Thibaud est particulièrement à l’aise avec
les enfants des villages; il offre un petit ballon de foot qu’il gardait dans
son sac à dos depuis 7 mois, et entame avec son frère et leur nouvelle bande de
copains une partie endiablée dans la poussière.
La partie de foot au village |
Séchage des fibres avant le tissage |
Car chaque maison de bois ou de bambou
dispose de télé avec antenne parabolique; à maintes reprises, nous observons
des femmes d’âge mûr (Yao) broder pendant que les jeunes sont scotchés devant
une série à l’eau de rose.
Signe de déforestation |
Et surtout la Chine, toute proche, inonde
les pays frontaliers de produits manufacurés, dont les laotiens (comme les
birmans) sont conscients de la moindre qualité. Mais, comme chez nous en
France, comment résister aux prix bas proposés lorsqu’on en ressent le nouveau
besoin ? Un scooter chinois coûte trois fois moins cher que son homologue
Thaïlandais, et ici, le scooter est essentiel: il est d’ailleurs souvent garé
la nuit dans l’enceinte même de l’habitation, à côté des lits-paillasse.
De plus, les Chinois savent y faire : ils
financent des routes neuves… pour mieux transporter les marchandises qu’ils
exportent ou importer le bois par dizaine de camions. Dans ces régions du Nord
du Laos, la déforestation est vraiment visible sur toutes les montagnes ; alors,
bien sûr, ils replantent des hévéas … dont la sève produira le caoutchouc des
usines pneumatiques chinoises. Fini la colonisation territoriale, l’esclavage
moderne se fait via le commerce transfrontalier ; Leng, notre chauffeur, nous
explique que les agriculteurs sont payés 2€ par jour de travail pour ramasser
des pastèques 7J/7 qui partent par camions entiers sur le marché chinois.

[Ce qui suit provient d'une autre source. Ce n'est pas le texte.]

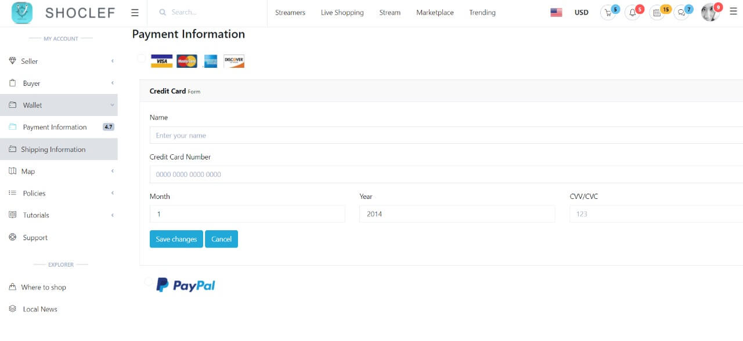The image size is (743, 341).
Task: Select the credit card payment radio button
Action: coord(142,58)
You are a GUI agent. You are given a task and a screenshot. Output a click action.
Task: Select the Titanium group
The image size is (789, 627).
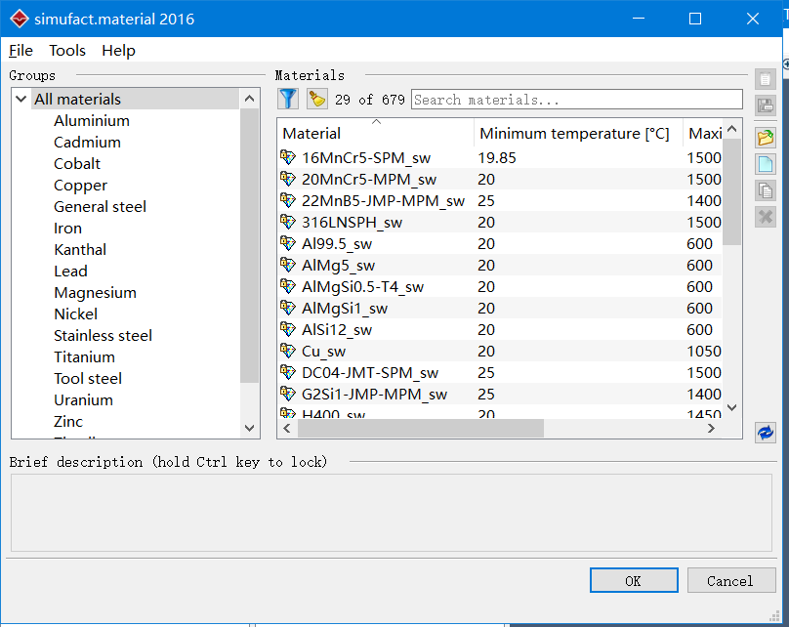pyautogui.click(x=84, y=356)
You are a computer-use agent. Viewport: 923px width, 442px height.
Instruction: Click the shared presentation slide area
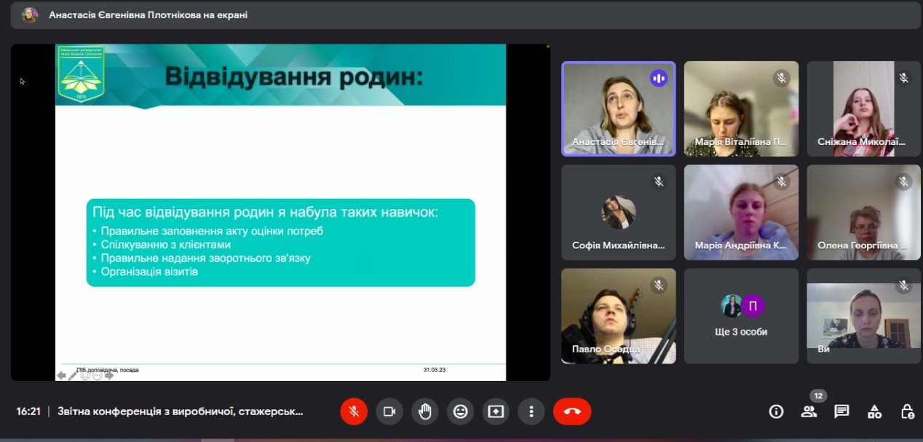280,211
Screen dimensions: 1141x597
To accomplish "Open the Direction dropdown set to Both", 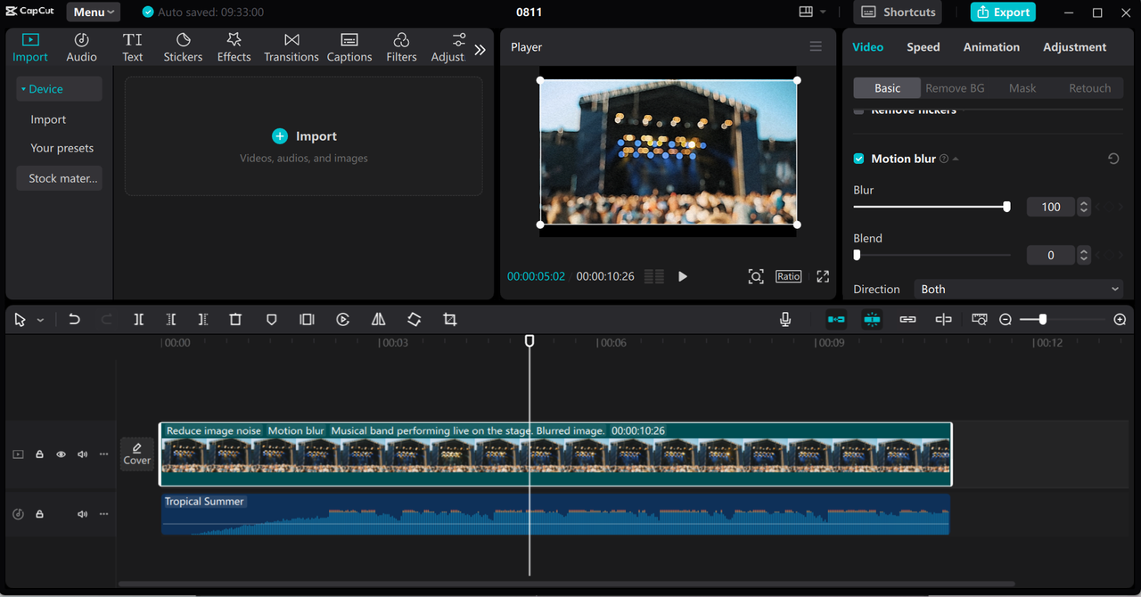I will pos(1018,289).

Loin de nous l’idée de blamer les laotiens;
car comment résister au système ? Pour s’acheter TV, scooter, téléphone
portable, il faut l’argent que les chinois leur offrent pour des tâches
agricoles difficiles et mal payées.
Le tourisme est bien plus rémunérateur mais
il nécessite de parler anglais, donc d’aller dans des écoles privées coûteuses,
et peu de familles de minorités ethniques peuvent les financer ; la boucle est
bouclée : mon fils (ou ma fille), tu continueras à travailler dans les champs
pour un salaire de misère !
.
Un de vos meilleurs articles depuis le début, je trouve... La plongée dans les villages laos, les marchés, les enfants qui jouent au foot, la déforestation, et les observations sur l'évolution de ce monde qui s'en va et est remplacé par la mainmise économique chinoise. Ceux-là même qui au XXe Siècle nous donnaient des leçons de communisme et d'anti-impérialisme, envahissent aujourd'hui le monde de leurs produits fabriqués dans des usines où ils sont exploités par leurs classes dirigeantes !
RépondreSupprimerMerci.
Jean-Michel
Grrrrrrrrrrrrrrrrrrrr, ils sont partout ces chinois !!! Bien contente de n'avoir plus ce pays "à ma carte" !!